-- Start of Provided text --
As Christians we belong to a non-earthly kingdom. As citizens:

  • Our first and complete allegiance belongs to God as our King. …seek first his kingdom and his righteousness . . . (Matthew 6:33)
  • We obtained our citizenship in His kingdom by being born again. In much the same way children automatically receive U.S. citizenship when born, Christians receive citizenship by being born in God’s kingdom.
  • We share a strong kingdom identity with other citizens. When meeting strangers, we rejoice to come across a fellow citizen, sharing an automatic kinship in identity and purpose.
  • We belong to a kingdom culture which is divided into many subcultures regionally and all over the world. (Culture is defined by Wikipedia as “an integrated system of learned behavior patterns which are characteristic of the members of a society . . .”  Cultural aspects can include language, values, social conventions, norms, taboos, and etiquette.) Regardless of our subcultures, we share a kingdom worldview.
-- End of Provided text --
-- Start of Provided records --
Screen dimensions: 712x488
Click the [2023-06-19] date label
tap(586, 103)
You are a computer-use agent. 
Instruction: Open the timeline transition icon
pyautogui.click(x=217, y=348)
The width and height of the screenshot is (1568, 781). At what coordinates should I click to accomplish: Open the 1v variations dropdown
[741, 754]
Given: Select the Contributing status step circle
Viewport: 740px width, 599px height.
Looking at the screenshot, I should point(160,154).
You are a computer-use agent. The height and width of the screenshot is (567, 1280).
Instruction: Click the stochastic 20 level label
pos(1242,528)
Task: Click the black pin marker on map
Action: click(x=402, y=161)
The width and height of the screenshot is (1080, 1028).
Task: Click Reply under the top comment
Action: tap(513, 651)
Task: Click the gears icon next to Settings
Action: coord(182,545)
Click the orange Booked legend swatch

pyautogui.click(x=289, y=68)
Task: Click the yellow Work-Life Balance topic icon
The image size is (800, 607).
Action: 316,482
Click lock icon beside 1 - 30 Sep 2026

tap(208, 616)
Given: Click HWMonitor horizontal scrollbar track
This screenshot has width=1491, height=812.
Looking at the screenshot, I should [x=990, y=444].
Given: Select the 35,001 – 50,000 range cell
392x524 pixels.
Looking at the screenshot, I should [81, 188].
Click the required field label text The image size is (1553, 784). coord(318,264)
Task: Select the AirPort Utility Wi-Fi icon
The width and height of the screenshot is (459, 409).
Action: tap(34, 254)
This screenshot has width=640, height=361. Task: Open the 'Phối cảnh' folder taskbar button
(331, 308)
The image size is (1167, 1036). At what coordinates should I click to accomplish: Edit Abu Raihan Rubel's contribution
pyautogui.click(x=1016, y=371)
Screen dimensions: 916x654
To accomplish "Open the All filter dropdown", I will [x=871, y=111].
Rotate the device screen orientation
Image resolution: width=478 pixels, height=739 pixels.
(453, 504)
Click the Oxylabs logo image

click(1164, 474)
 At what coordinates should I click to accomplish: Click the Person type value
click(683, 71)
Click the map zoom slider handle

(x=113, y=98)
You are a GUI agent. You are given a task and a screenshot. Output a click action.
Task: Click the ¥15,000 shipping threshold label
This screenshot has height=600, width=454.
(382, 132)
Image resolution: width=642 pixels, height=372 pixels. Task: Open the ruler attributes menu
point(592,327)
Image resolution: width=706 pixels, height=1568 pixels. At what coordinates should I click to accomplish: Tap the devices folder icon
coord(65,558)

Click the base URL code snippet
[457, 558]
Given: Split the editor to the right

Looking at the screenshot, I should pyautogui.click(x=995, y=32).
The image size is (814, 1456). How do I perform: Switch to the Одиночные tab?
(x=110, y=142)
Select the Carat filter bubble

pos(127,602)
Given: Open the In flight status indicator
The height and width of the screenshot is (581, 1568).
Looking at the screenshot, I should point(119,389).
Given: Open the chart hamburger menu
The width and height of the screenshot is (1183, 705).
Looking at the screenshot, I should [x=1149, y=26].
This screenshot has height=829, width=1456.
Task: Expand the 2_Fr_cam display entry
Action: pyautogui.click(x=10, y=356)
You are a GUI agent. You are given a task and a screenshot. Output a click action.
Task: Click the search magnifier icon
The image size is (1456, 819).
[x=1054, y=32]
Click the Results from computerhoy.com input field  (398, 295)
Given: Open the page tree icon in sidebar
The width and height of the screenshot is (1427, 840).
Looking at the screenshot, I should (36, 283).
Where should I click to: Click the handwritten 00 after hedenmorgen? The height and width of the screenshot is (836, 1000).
-- End of Provided records --
▶ [Tasks for this exercise]:
1. Repeat the stretch of the passage on Christian citizenship from "As Christians we" through "identity and purpose.".
2. Which cultural aspects does the passage on Christian citizenship name?
3. Continue the passage on Christian citizenship in God's kingdom from the point where it ends.
This material has no connection to the passage on Christian citizenship.

▶ [Solved problems]:
1.
As Christians we belong to a non-earthly kingdom. As citizens:

  • Our first and complete allegiance belongs to God as our King. …seek first his kingdom and his righteousness . . . (Matthew 6:33)
  • We obtained our citizenship in His kingdom by being born again. In much the same way children automatically receive U.S. citizenship when born, Christians receive citizenship by being born in God’s kingdom.
  • We share a strong kingdom identity with other citizens. When meeting strangers, we rejoice to come across a fellow citizen, sharing an automatic kinship in identity and purpose.

2.
- Language
- Values
- Social conventions
- Norms
- Taboos
- Etiquette

3.
  • We are obligated to obey the laws of God’s kingdom when they conflict with the laws of our earthly country. Therefore, we live as aliens in the world.
  • We live in a kingdom of love. Our highest command is to love one another (John 13:34).
  • We belong to an eternal kingdom, and one day we will move to our permanent residence. The Holy Spirit has sealed us for that day (Ephesians 4:30); in other words, He is our passport to our heavenly country!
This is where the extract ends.